=== Dataset entries ===
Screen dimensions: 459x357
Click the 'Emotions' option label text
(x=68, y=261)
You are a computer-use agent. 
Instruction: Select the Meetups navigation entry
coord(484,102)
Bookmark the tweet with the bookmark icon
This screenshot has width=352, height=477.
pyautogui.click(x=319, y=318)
===
**The problem**
Only a word-for-word repetition of the lines from the one containing "You are a computer-use agent." to the final line of the data above counts as the answer.

**Exercise result**
You are a computer-use agent. 
Instruction: Select the Meetups navigation entry
coord(484,102)
Bookmark the tweet with the bookmark icon
This screenshot has width=352, height=477.
pyautogui.click(x=319, y=318)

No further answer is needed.